Look at the workflow below:

When does workflow C run?

Well, today it’ll run twice: once after step A finishes, and once after step B finishes.

Sometimes this is exactly what we want. Hurrah!

But sometimes we want C to only run when everything else has run - this is actually quite common at the end of a workflow to tidy up, or to upload a bunch of data that we’ve created throughout the workflow.

You can think of this a bit like a logical AND/OR kind of relationship. Does a step run when ALL of its parent steps executes (AND) or when EACH of its parent steps executes (sort an OR)?

So we need some kind of option to control when the step executes.

We would have to represent this visually in the workflow diagram. We also have to work out where to set the setting: is it one flag that runs workflow-wide? Is it a setting on the step (execute: all/each), or even on the link (but setting it once affects all sibling links)?
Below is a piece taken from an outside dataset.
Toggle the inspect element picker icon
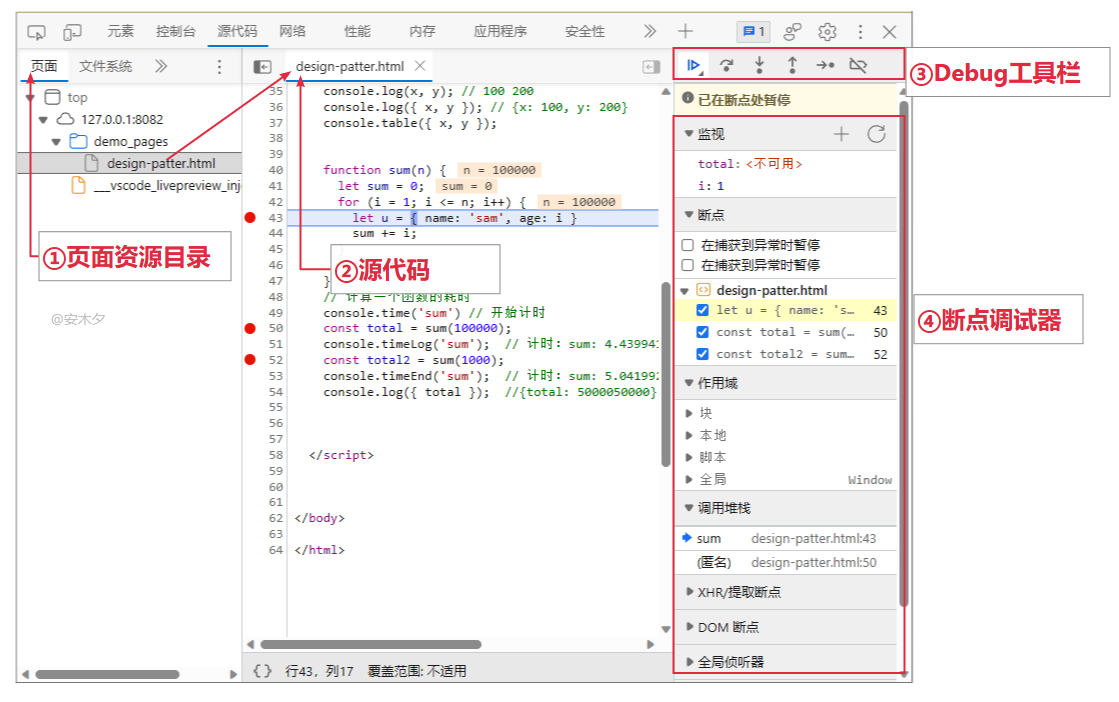This screenshot has width=1119, height=702. [x=37, y=32]
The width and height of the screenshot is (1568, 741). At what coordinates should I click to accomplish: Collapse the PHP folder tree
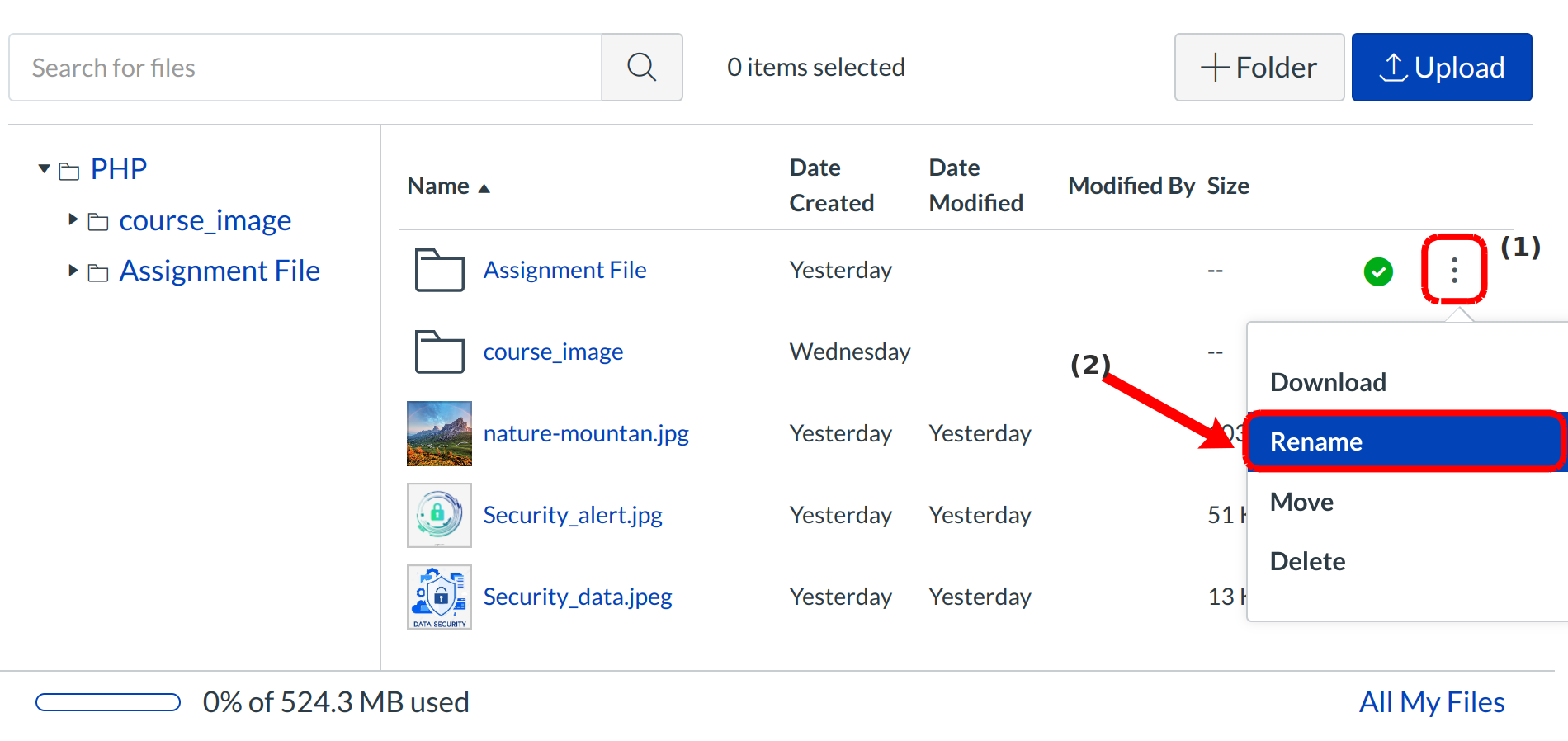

A complicated aspect of this is state. When a workflow branches, the state ALSO branches. So steps A and B receive a different state object. That means today, when step C runs twice, each run will receive a different state object as input. After B has run, step C doesn’t see the changes made in step A.

We would need some logic to resolve the state objects from each parenting branch.

This could be a simple earliest-to-latest squash, where keys from the latest object replace keys from the earliest. This is likely to be the default behaviour. And this is fine so long as each branch only mutates a unique slice of state (changes to a common state property, like counter, would be replaced and overridden, not incremented).

An alternative would be to provide a custom resolution function, which is passed the state object from each upstream step and must return a single state object. This allows users to do what they want - increment counters, merge arrays.